Pros: Comprehensive, valuable information
Cons: Needs to be better known
Blue Book of Gun Values
Blue Book of Gun Values, 27th Edition, by SP Fjestad (2006)
This book sells over a million copies whenever a new edition comes out, so it is extremely popular even though many persons reading this may not have heard of it.
It is shocking to me, a firearms and history enthusiast, that the Blue Book of Gun Values - the recognized Bible of firearms pricing - has not been reviewed yet on the wonderful shoppers paradise that is Epinions.

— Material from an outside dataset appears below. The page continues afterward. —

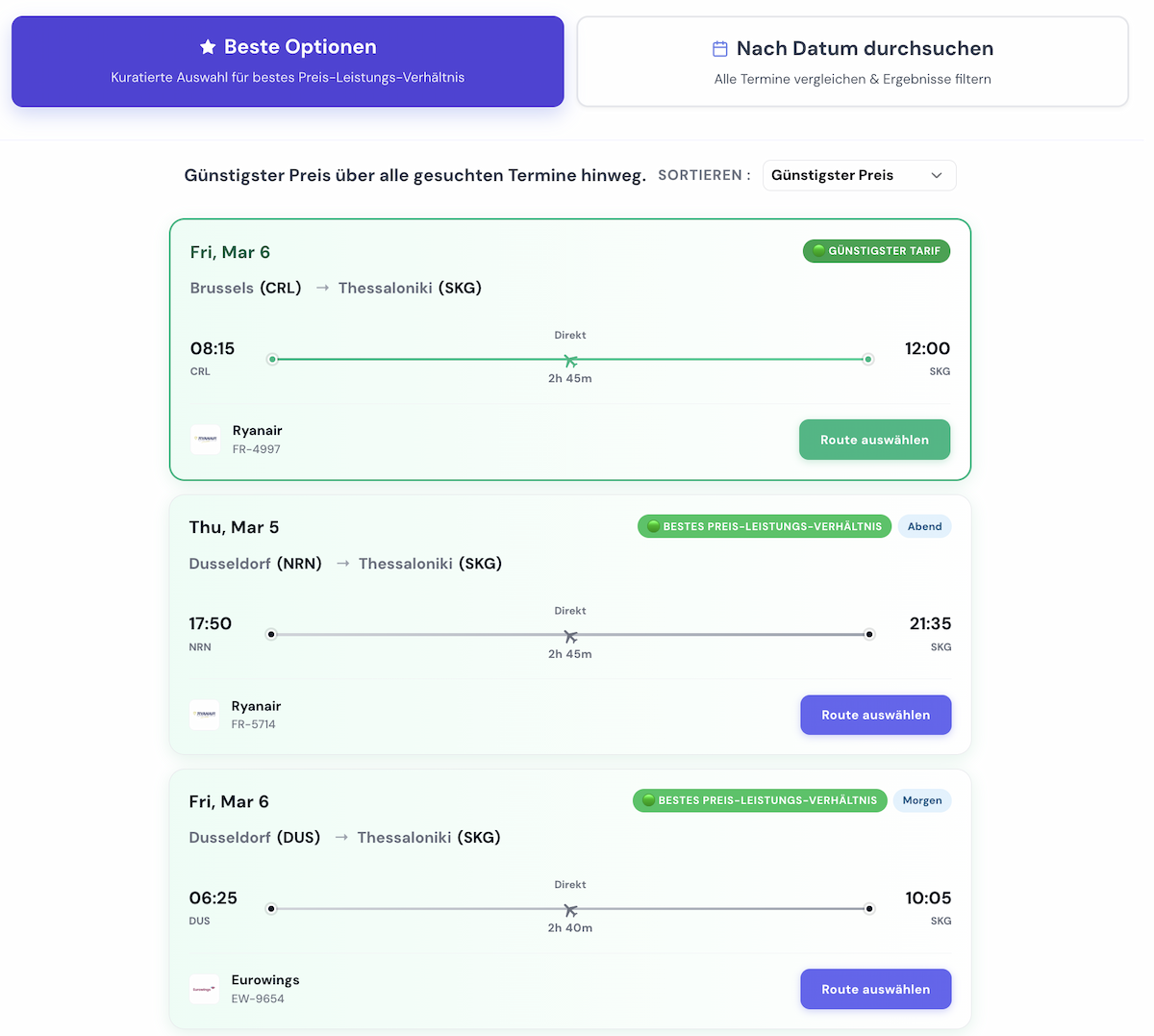
Task: Select the Abend time filter badge
Action: coord(924,526)
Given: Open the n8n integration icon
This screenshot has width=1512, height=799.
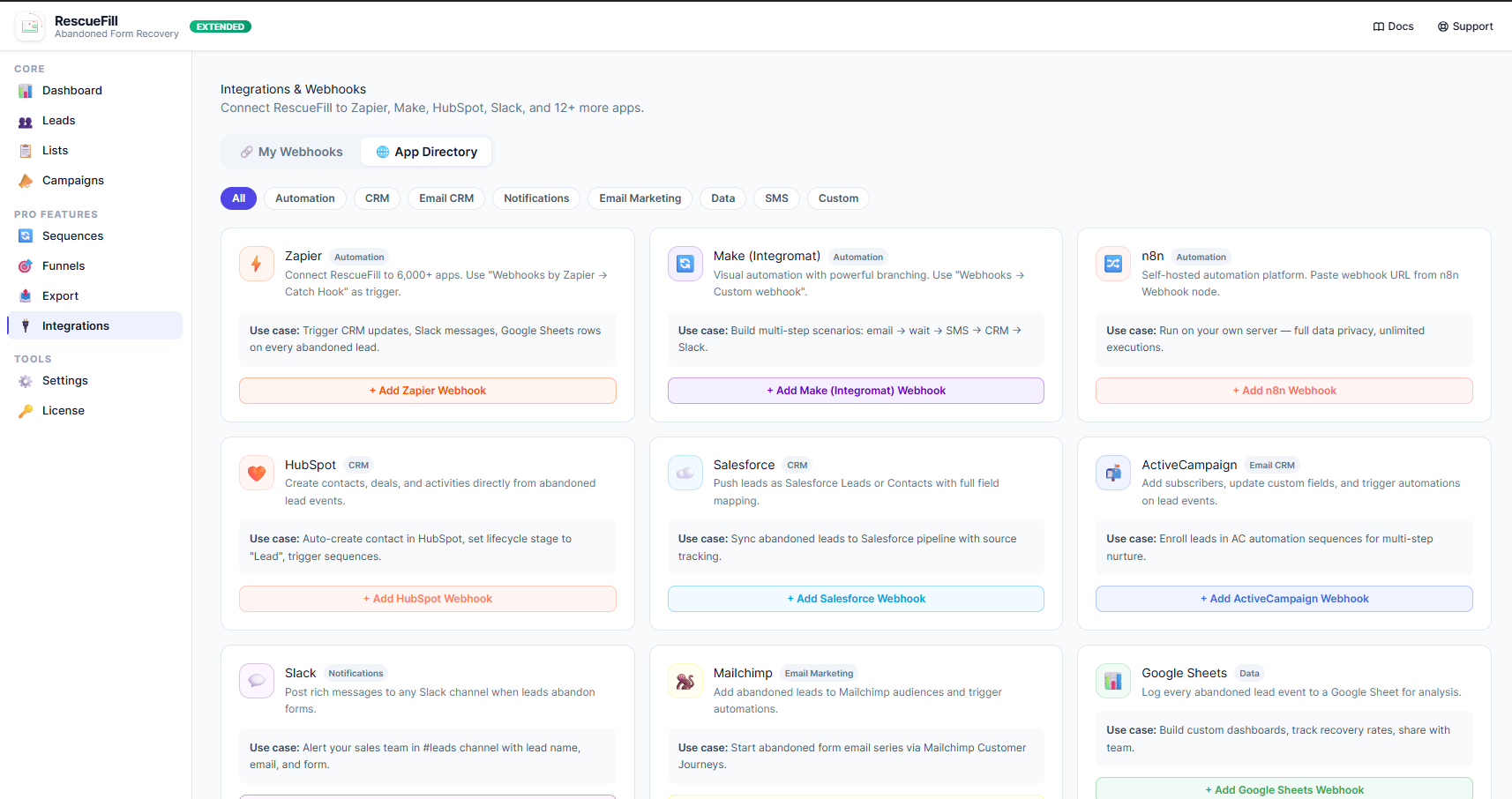Looking at the screenshot, I should [1112, 263].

I know that many of you reading this are enthusiasts also because I attend the local gun shows and they are continually packed to the rafters with interested parties buying and selling and many of them use this book to determine what is fair and reasonable.
There are many times this book comes in handy. First of all, nobody can be in touch with every single model and variation of firearm produced by manufacturers today, let alone all the firearms produced since the industrial revolution. But that's what the Blue Book lists, pretty much anything made since cartridge firearms became the norm, about 1870 or so. For Colt firearms, that have such an intimate connection with American history, they go all the way back to the origins of the company in 1836.

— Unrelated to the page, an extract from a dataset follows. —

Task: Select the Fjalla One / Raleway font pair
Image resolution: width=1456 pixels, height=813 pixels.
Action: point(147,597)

The 1,700-page book is arranged in alphabetical order with the usual prefatory information like a table of contents, a few articles and ads for things like the National Rifle Association and National Firearms Museum, both highly recommended, by the way, then there follows a grading section that shows glossy full-color photographs of guns in various grades of condition. The photos are crystal clear and give a very good idea of where the wear occurs in the finish of various firearms. In collecting, condition is everything. There can be many, many dollars of difference in only minor differences of condition when you are examining a rare firearm, so it pays to do your homework before you part with some of your scarce resources (money) to take home a piece for your collection. Just to give you an example, an original Colt Single Action Army - the popular cowboy six-shooter seen in countless western movies can range in value from $450 to half-a-million bucks. !! It pays to know which one you are holding in your hand!
Once you get past the grading material, the paper turns to newsprint type and goes through the known makers of firearms from A to Z, with each model verbally described and pricing in several grades of condition listed.
By any chance if you find a firearm that is not listed in the main section, you will often find it in the "Store Brand Crossover" section. Some firearms manufacturers specialized in making guns for sellers like Sears & Roebuck, Western Auto, True Value, and many other concerns. These models are cross-referenced and will allow you to determine who actually manufactured the gun you are examining. This book along with The Standard Catalog of Smith & Wesson stay on the top shelf of my library. If you are a firearms enthusiast, you need one of these, too.